_Excerpted passage_
────────────────
# GS6SHAXMB00 Whirlpool side-by-side Fridge Ice Maker Ice Door



## davesan1 (Mar 4, 2008)

Ice dispenser exit/door keeps freezing up and blocking. I believe it is due to the rubber seal on the ice exit door being worn and letting humid air into the ice maker ice shute. I have bought a replacement ice door, but I'm having trouble getting the old door out. I managed to unlatch it from the swivel assembly but there appears to be no room to get it out without removing the whole assembly. I suspect that the whole ice/water exit panel is removable and "clicks out" on spring clips, thus allowing me access to the ice shute mechanism, but I'm afraid to pull it too hard in case it breaks. Need some advice please. Note: the part in question is a black square plastic pad approx 3" by 3" with a soft rubber pad attached to one side of it. Unfortunately it is bigger than the shute that the ice comes down so I cannot get it out, even after removing the shaft/spring securing screw. Please help! 

Thanks

Dave


----------



## davesan1 (Mar 4, 2008)

*Sorry, Model # is Whirlpool GD5RHAXNQ00*

Ref my previous request for help, sorry, I got the wrong model #. Correct one is side-by-side Whirlpool, model # *GD5RHAXNQ00.*

Also, after doing more work, I believe that my problem might be resolved by just removing the "Ice Guide." This is a clear plastic piece that attaches to the dispenser mechanism and guides the ice down the shute. If removed it would allow me to remove the old Ice Door and insert the new one. It is attached to the mechanism by 2 "spring plastic" clips. They are very tight and feel that they will break if I put too much leverage on them. Please advise if this is the solution, and give me confidence, (or otherwise), to leverage these clips a little harder.

Thank You

Dave


----------
────────────────
_Given data_
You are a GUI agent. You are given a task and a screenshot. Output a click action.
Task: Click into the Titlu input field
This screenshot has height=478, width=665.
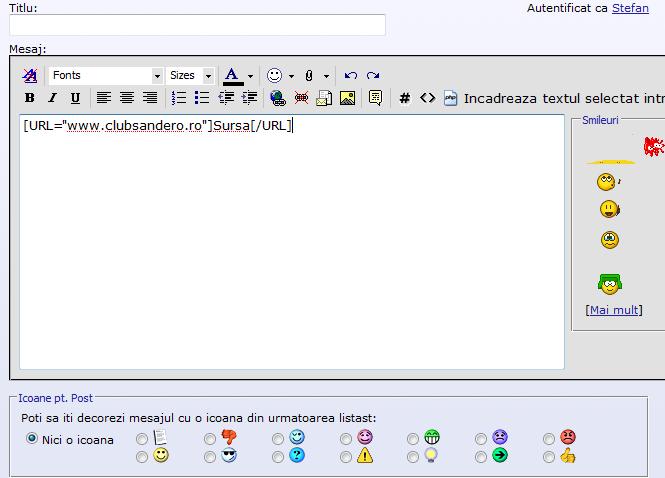(197, 26)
────────────────
_Problem set_
1. Answer these from the ice door thread, one per line:
(a) What does the poster believe is making the ice dispenser door freeze up?
(b) What is the corrected model number?
(c) How is the ice guide attached to the dispenser mechanism?
2. In the ice door thread, why does the poster think removing the ice guide might solve the problem? Answer in one to three sentences.

_The solutions_
1.
(a) A worn rubber seal on the ice exit door letting humid air into the ice chute.
(b) GD5RHAXNQ00
(c) By two "spring plastic" clips.

2. The old ice door is bigger than the chute the ice comes down, so it can't be pulled out that way, even with the shaft/spring screw removed. Taking out the clear plastic ice guide would make room to remove the old door and put in the new one.